Non esiste un paese al mondo in cui il proibizionismo abbia dato risultati positivi! Dovrebbe bastare questo ad una classe politica intelligente per scartare questa ipotesi. I risultati certi del proibizionismo sono l’ arricchimento smisurato di mafie varie, l’ inserimento sul mercato di droghe non controllate e devastanti e il suono delle fanfare governative che dai telegiornali ci fanno sapere di arresti, di retate. Se io fossi un poliziotto mi metterei in sciopero.

Favorevoli o contrari alla legalizzazione delle droghe leggere? E le altre?
Assolutamente favorevole alla legalizzazione della cannabis, che raggiunga il caffè, la nicotina e la televisione nel mondo delle droghe leggere. Sulle altre droghe ci vuole un martellamento accanito, spietato, una informazione sugli effetti precisa e dettagliata. Un urlo quotidiano di spavento contro la cocaina e le altre droghe assassine. Complimenti all’intelligenza dei nostri Fini vari che raccontano ai ragazzi più giovani che una canna e un tiro di coca sono la stessa cosa. Il risultato garantito è devastante: la coca è considerata ormai una droghetta leggera e sempre più cocaina distrugge cervelli, provoca incidenti e spinge a violenze terribili.

A quanto deve arrivare un litro di benzina affinché decidiate di parcheggiare definitivamente la macchina?
In Brasile viaggiano tutti con un propellente a base di distillato di canna da zucchero. Noi italiani abbiamo un territorio fertilissimo per la pianta della canapa sativa, che offre una sua benzina totalmente naturale e scarsamente nociva. Se il mondo andasse a canapa, non sarebbe possibile organizzare guerre per il petrolio, occupare stati per succhiargli il gaseodotto… Non ci sarebbe il business di distruggere e nemmeno quello di ricostruire! Una tragedia per i tanti Putin, Bush e amici vari.

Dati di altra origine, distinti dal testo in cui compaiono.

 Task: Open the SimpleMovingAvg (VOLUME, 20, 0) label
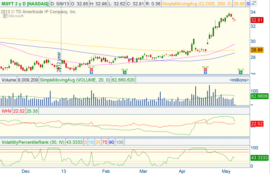click(x=75, y=80)
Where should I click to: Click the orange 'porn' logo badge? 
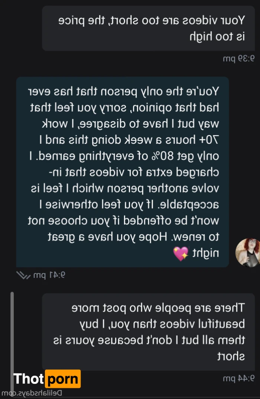click(63, 379)
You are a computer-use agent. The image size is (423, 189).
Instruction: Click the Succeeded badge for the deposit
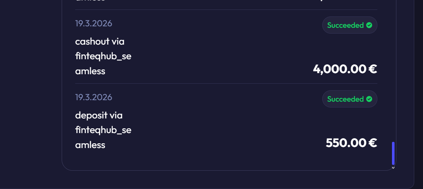349,99
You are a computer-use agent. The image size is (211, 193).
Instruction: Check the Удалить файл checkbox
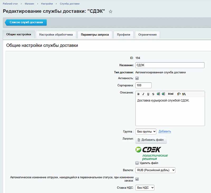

E’ notizia di questi ultimi giorni che una coppia di ricercatori italiani negli USA hanno scoperto una possibile cura per il cancro al cervello. Loro sono solo gli ultimi “cervelli in fuga” di una lunga serie. A vostro parere come mai questi geni devono per forza emigrare per poter esprimere le loro capacità? Cos’ha questa Italia che proprio non va’?
Non ritengo terribile che le persone considerino il mondo intero come confine per la propria professionalità. Se cervelloni di tutto il mondo si ritrovano a produrre idee in paesi lontani dal nostro è il risultato che conta. Ricordiamoci che siamo una comunità di persone tutte intente a lasciare il mondo più bello di come l’ abbiamo trovato.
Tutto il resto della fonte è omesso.